Walmart. Paint section. Carpet tape. Last I bought was $3.00 for 50'....I think.
Sticks good. Releases with lacquer thinner. Or, if the stock and pattern is strong enough, you can pry it apart...just barely. Tough stuff!


----------



## BigJimAK (Mar 13, 2009)

bobj3 said:


> Here's a a tip, If you put down clear tape (packing tape on the pattern/blank stock) b/4 you put double side (2" wide carpet tape) on it will come off easy and clean.
> 
> Bj


Old post but a great tip, BJ.. unless I'm the only one who's fought to get the double-stick tape off of a template. <g>


----------



## bobj3 (Jan 17, 2006)

Hi Jim

When you want to get out of the car quick you tuck and roll ,same thing for the tape 

=====



BigJimAK said:


> Old post but a great tip, BJ.. unless I'm the only one who's fought to get the double-stick tape off of a template. <g>


----------



## dermer2002 (May 29, 2010)

I use cloth type double sided tape for template attachment and to hold resawn 1/4" stock to a carrier board to sand it in my thickness sander. If the bond is not strong the part won't pass thru the sander evenly, but if the bond is too strong the thin stock will break when separated from the carrier.
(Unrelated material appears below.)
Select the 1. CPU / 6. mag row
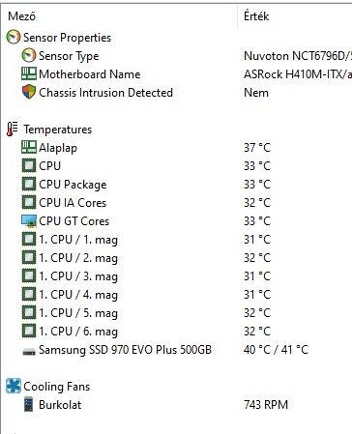[x=176, y=332]
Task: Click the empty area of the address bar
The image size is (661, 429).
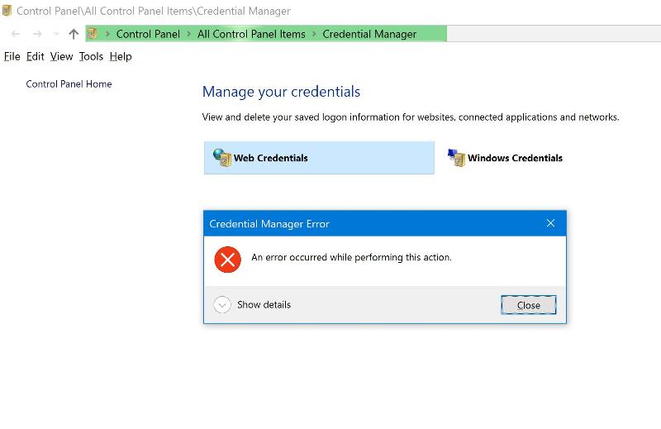Action: point(554,34)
Bj is right on the money (again) with his tip to use clear packing tape under and over the double-back. This method holds the parts together well but the parts are easier to release. Slightly more expensive but pretty worry free. A 25 yd roll lasts me for months.

Here's the site I use....

Buy Double-Sided Tapes at FindTape.com


----------



## pal (Feb 13, 2008)

Just used double sided carpet tape yesterday to hold some small wooden hinges down to a backing piece so i could put them through the thicknesser worked a treat. Here in Australia you can get 2 types of carpet tape one is classed permanent the other is temporary. The temporary doesn't hold very well the permanent sticks like the brown stuff to a blanket. Both are available from Bunnings, your equivalent of Lowe's. Both made in China.

Harold


----------